On Monday, January 11, the U.S. Supreme Court will hear oral argument in Friedrichs v. California Teachers Association, a potentially momentous case that challenges the constitutionality of “agency shop” clauses in public-sector union contracts, which require all employees in the bargaining unit to financially support the union. The seminal SCOTUS decision on this issue, Abood v. Detroit Board of Education, 431 U.S. 209 (1977) was subjected to withering criticism in Harris v. Quinn, 573 U.S. ___, 134 S. Ct. 2818 (2014), leading some observers (me included) to speculate that the Court may now be willing to overrule Abood altogether.
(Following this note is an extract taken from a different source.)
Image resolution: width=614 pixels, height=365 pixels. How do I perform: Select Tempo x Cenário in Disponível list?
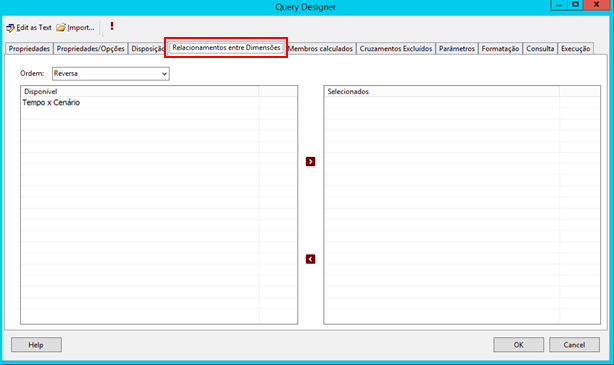[x=51, y=103]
Abood applied the body of law dealing with compelled support of unions developed in the private sector under the National Labor Relations Act and Railway Labor Act (which I discuss here and here) to government employees, without adequately considering the many important differences between the private and public sectors. As a personal note, my interest in Friedrichs is heightened by the fact that one of my first published articles argued that Abood was incorrectly decided. See Union Security Clauses in Public Sector Labor Contracts and Abood v. Detroit Board of Education: A Dissent, 31 Labor Law Journal 539 (1980).
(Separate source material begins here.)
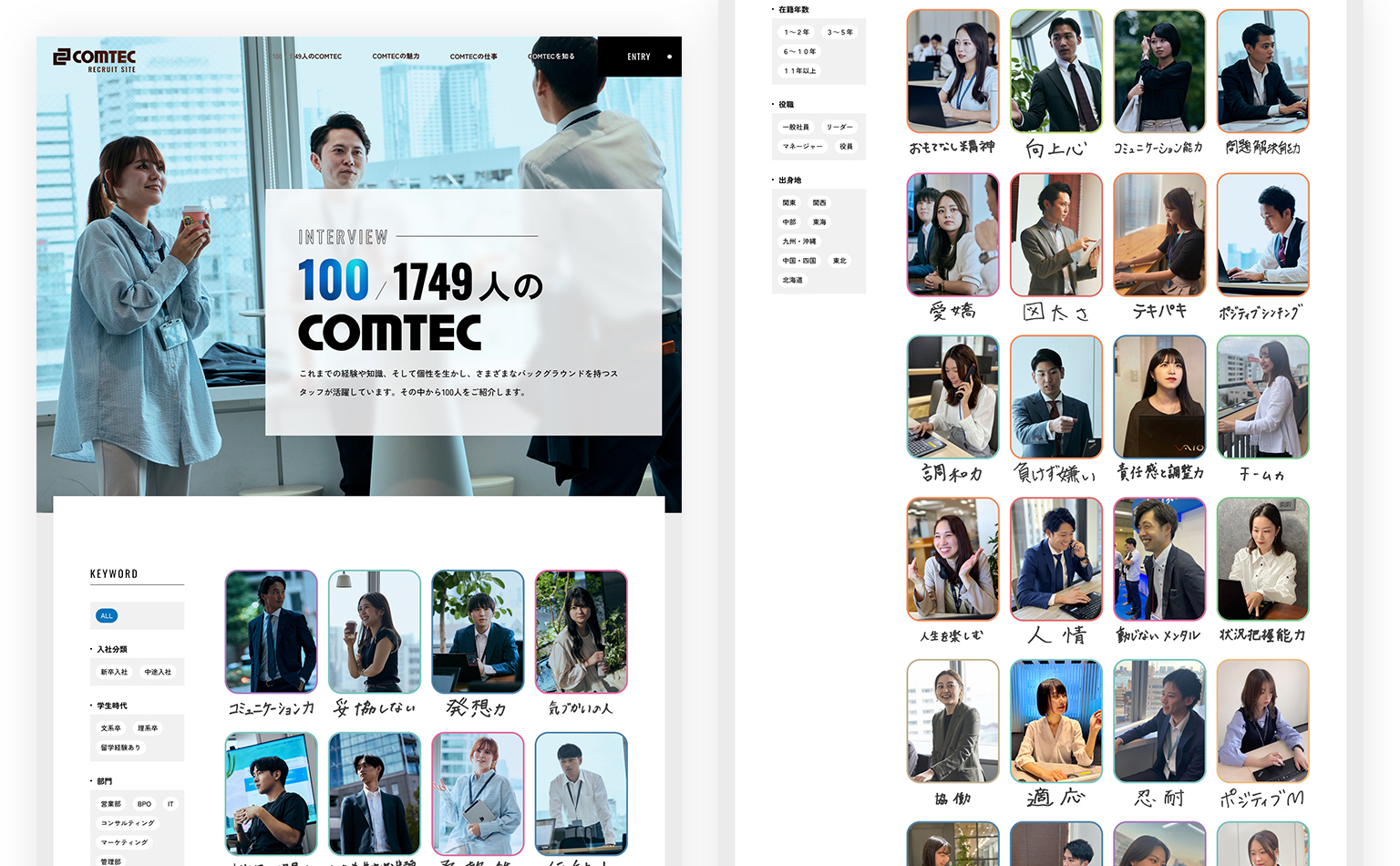Viewport: 1400px width, 866px height.
Task: Open the コミュニケーション力 interview photo with purple border
Action: (272, 632)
As we witnessed recently in Wisconsin, which essentially enacted “right to work” for most public employees, many workers will decline to join or pay dues to unions unless compelled to do so. Recognizing a First Amendment objection to such compelled support would greatly diminish the political influence of public-sector unions, which currently dominate the ranks of organized labor. For that reason, Friedrichs is one of the most important cases to be heard this Term.